Siema, wojowniku klawiatury i mistrzu strategii! Gotowy na niezły ubaw i trochę nerwów? Wbijaj do Tower Defense – gry mobilnej, w której Twoje królestwo jest na cenzurowanym, bo nadciąga armia potworów większa niż kolejka do ulubionej budki z zapiekankami o północy!
Tu nie ma czasu na kawę ani na drzemkę – musisz szybko i sprytnie stawiać wieże obronne, które same zrobią porządek z tym dziadostwem. To trochę jak układanie klocków LEGO, tylko że zamiast budować zamek, budujesz apokalipsę dla potworów. Każda wieża to inna bajka – jedne palą jak piec w starym piekarniaku (pali, ale daje radę!), inne zalewają przeciwników wodą jak bezlitosny sąsiad po imprezie, a jeszcze inne rzucają ziemią, że hej! Kombinuj, mieszaj, eksperymentuj – to Twoja taktyka, Twój chaos i Twój fart!

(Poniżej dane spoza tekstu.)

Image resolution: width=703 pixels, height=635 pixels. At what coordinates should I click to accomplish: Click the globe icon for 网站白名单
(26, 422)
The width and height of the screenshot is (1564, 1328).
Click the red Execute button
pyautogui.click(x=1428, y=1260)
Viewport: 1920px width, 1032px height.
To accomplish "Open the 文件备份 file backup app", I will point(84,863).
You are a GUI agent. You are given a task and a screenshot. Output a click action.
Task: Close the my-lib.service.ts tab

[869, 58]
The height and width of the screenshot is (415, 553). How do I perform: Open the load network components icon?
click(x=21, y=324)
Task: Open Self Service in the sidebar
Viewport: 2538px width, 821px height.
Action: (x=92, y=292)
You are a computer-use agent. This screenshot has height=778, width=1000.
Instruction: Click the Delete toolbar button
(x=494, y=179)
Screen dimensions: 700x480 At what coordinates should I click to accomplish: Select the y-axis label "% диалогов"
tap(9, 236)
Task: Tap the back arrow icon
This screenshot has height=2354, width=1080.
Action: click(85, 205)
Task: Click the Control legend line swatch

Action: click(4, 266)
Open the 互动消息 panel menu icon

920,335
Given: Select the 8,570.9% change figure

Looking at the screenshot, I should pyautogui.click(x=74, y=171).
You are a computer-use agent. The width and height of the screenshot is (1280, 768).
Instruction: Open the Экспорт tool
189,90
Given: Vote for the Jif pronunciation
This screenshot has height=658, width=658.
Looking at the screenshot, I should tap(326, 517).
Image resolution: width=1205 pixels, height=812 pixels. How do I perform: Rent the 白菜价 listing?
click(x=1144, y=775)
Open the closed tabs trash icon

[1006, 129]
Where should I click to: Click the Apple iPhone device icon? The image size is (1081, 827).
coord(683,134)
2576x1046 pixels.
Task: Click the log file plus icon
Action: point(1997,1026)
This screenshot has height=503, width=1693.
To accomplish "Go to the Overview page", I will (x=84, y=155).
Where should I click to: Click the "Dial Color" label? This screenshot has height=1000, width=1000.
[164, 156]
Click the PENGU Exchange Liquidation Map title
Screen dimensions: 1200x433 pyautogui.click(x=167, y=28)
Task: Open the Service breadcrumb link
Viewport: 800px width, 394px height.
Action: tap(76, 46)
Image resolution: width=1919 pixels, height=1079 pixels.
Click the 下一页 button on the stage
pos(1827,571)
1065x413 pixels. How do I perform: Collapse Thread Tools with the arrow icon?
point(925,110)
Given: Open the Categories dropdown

Jak sytuacja się zrobi gorąca (a uwierz mi, zrobi się, bo te potwory nie znają litości – serio, chyba dźwigają ze sobą cały sklep z adrenalinką), zawsze możesz rzucić na stół potężne zaklęcia. To takie magiczne karty przetrwania, kiedy już myślisz, że zaraz Twój zamek będzie miało większy bałagan niż pokój nastolatka po weekendzie. A jeśli chcesz, możesz ulepszać swoje wieże – tak, żeby miały więcej pazura i wytrzymałości, bo kto lubi, jak jego super wieża pada po trzech ciosach? Nikt, no właśnie!
W Tower Defense nie tylko strzelasz i budujesz, ale też testujesz, czy Twoi znajomi to naprawdę kumple, czy tylko czekają, aż wpadniesz w tarapaty, żeby się pośmiać z Twoich taktyk (kto wie, może wspólna obrona królestwa to dobra lekcja z przyjaźni?). W końcu co może być lepszego niż połączenie strategicznego myślenia z lekkim chaosem i ogromną dawką śmiechu?
Podsumowując – jeśli chcesz poczuć dreszczyk emocji, pośmiać się i sprawdzić, czy potrafisz zorganizować obronę lepszą niż legendarny mur chiński (albo chociaż nie gorszą od płotu u babci), Tower Defense jest właśnie dla Ciebie! Zbuduj, walcz i przetrwaj – a potem opowiedz znajomym, jak to uratowałeś swoje królestwo przed armią potworów, nawet jeśli czasem miałeś ochotę rzucić telefonem w kąt. Serio, polecam!